Çünkü 'kendini tanımak' kavramı, galiba
derinlerde bir yerde saklı... Bu nedenle, hep şaşıran, kendisini tanıdığını sanan insandır... Şaşkınca bakar olaylara ve kendisine...
***
Doğum ile ölümü kara bir tahtada, düz bir çizginin üzerinde iki nokta ile işaretleyin. Ne kadar uzatabilirsiniz ki çizgi üzerinde, iki nokta arasındaki mesafeyi... Aniden bir
ölüm farkındalığı gelir çöker insana. İki nokta arasındaki uzunluktan çok, nitelik değerlidir belki de...
***
Cennet ve Cehennemi yazan
Dante'nin döneminde, şairler gizli bir sevgi cemiyetinin üyesiymişler. Günümüzde ise sanki insanlık,
ıssız ve kocaman bir sevgisizlik cemiyetinin toplu üyeliğine doğru yürüyerek gidiyor gibi... Sevgisizlik sessizce sarıyor her yeri.
***
Bazen tesadüfler birer işarettir. İçlerinden en anlamlı olanlar, hiç beklemediğimiz bir anda, bizlere yol gösterir. Hele ki yanlış bir yolda ilerliyorsak, sanki dürterler bizi. Belki de bu dünyadaki anlamımız konusunda kışkırtırlar hepimizi. Yeryüzünün kozmik dokunuşudur bu...
***
Büyük yazar ve şair
Jorge Luis Borges, Buenos Aires sokaklarında dolaşırken, yanına yaklaşan bir gazeteci; "Siz Borges misiniz?" diye sormuş. Onun yanıtı çok kısaymış: "Bazen!.."
Hepimizin
kendimiz olduğumuz, tamamlandığımız anlar ile eksik kaldığımız anlar vardır...
***
Hayatta her şeyin kökü var. Bazı deyimlerin de... Bunlardan biri
Kani'ye ait: Şair Kani'nin (Ebu Bekir Kani 1712- 1791) yaşamı Tokat'tan İstanbul'a, sonra Bükreş'e savrulmuş. Kani, gönlünü bir Romen kızına kaptırmış. Kız çok güzelmiş, ama dinine de son derece bağlıymış...
***
Kız da gönlünü şaire kaptırmış. Kız, böyle bir beraberliğin, ancak Kani'nin Hristiyan olmasıyla gerçekleşebileceğini belirtmiş. Ama kırklı yaşlarını süren Kani'nin yanıtı, kısa ve netmiş:
"Kırk yıllık Kani/ Olur mu Yani..."
***
İnsan, insanı, hep insanda bulur. Bir yansıyış hali. İyi, sanki iyiyi çeker;
iyinin kötüyü anlaması ise çok zaman alır... Ama bazen hemen anlaşılır... 15. yüzyıl şairlerinden
Zati'nin yüzü çiçek bozuğuymuş. Şiirlerini seven dönemin vezirlerinden biri, Zati ile tanışmak istemiş.
***
Vezir karşılaşınca dayanamamış; "Zati, güzel bir zat değilmiş" demiş.

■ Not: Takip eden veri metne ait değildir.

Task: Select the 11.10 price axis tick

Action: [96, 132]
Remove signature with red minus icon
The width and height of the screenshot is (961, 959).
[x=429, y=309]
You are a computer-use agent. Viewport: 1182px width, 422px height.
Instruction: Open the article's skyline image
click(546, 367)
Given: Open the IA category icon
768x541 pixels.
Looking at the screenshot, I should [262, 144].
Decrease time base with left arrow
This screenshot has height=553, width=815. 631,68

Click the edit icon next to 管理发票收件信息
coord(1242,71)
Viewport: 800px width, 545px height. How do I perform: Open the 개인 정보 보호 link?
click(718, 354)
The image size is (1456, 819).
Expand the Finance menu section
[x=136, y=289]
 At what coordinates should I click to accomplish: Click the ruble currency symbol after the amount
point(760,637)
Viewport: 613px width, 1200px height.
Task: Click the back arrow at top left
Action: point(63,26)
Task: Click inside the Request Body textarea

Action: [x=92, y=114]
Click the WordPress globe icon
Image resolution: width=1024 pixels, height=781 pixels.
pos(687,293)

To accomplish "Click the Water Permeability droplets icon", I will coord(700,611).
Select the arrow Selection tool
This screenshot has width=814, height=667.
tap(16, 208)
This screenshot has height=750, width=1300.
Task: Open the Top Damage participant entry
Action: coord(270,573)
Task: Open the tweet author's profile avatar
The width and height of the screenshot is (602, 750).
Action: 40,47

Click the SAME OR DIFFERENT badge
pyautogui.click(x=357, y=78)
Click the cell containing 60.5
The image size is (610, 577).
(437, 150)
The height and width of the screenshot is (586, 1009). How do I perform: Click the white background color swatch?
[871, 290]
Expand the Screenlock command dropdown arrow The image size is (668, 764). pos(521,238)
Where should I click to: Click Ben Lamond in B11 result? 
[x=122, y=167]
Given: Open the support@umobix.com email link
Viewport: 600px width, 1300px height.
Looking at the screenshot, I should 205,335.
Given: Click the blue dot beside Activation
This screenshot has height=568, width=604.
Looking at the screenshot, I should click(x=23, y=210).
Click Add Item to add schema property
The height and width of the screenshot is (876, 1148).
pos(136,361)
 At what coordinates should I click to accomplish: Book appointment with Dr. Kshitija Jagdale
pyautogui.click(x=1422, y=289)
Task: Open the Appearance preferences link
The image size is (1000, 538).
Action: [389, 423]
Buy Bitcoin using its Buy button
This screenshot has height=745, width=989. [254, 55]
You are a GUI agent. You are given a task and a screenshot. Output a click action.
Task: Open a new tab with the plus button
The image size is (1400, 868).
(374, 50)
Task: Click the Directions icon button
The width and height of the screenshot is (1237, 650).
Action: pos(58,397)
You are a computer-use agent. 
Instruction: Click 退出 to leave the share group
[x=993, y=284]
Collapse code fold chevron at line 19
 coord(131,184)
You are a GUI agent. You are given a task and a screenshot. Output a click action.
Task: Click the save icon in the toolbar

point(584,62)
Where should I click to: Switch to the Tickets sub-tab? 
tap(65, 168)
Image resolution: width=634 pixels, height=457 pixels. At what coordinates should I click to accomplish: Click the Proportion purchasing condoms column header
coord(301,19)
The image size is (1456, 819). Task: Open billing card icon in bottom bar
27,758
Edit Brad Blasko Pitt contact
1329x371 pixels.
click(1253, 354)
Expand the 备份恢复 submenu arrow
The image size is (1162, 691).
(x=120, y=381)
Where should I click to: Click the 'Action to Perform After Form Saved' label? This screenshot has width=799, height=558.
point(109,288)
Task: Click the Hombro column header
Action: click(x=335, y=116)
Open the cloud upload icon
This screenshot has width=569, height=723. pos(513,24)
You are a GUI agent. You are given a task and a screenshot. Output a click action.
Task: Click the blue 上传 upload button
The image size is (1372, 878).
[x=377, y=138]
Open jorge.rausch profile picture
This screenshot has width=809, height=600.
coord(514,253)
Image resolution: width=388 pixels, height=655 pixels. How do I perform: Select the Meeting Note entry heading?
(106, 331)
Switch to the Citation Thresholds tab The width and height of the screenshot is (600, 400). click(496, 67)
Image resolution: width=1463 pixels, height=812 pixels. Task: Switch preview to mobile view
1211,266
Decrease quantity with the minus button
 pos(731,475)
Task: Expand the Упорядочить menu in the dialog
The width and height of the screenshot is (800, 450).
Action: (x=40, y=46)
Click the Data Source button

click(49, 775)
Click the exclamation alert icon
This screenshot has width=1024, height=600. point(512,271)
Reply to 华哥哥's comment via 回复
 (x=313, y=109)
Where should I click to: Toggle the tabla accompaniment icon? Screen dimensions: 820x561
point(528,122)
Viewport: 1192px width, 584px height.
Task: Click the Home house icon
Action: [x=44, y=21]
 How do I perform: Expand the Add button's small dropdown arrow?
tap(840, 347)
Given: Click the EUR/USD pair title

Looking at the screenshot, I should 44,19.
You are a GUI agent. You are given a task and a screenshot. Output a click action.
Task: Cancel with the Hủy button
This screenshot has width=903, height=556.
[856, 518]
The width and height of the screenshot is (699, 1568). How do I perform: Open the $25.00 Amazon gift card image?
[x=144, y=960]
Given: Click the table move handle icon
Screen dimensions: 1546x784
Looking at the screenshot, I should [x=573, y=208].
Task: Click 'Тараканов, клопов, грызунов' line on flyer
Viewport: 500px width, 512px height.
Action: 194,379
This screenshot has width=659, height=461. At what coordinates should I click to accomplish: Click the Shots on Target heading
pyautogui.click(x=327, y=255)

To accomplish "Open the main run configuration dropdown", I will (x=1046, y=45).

Zati, hiç bozulmadan, gülümseyerek yanıtlamış veziri: -Yiğit, yiğidin aynasıdır paşam!...
***
Gerçek dostluk, ruhların güzellikte, iyilikte, dokunaklı buluşmasıdır. Şölendir... Dostlukta da hem 'aşık', hem 'maşuk' vardır. Biri peşinden koşan, diğeri kendisini naza çeken... Yine divan şairlerinden
Baki'ye, bir gün kaç çeşit dost olduğunu sormuşlar. Şair şöyle yanıtlamış:
***
-Üç çeşit dost vardır: Bir dost vardır ki, gıda gibidir; onu her gün ararsın. Bir dost vardır ki, ilaç gibidir; gerekince ararsın.
Bir dost vardır ki, hastalık gibidir; o seni arar!..
***
Yine bir gün "Baki içki içmemeye and içti" diye bir söylenti yayılır.
Bu söylentiyi duyan şair gülümser ve aşağıdaki beyti yazar:
"Baki mey içmemeye and içdi demişler/Divane midir bade dururken içe and"
***
Nereden nereye aktı yazı! Şaşırdım. Ama zaten insan şaşkın bir varlık. İyi pazarlar efendim...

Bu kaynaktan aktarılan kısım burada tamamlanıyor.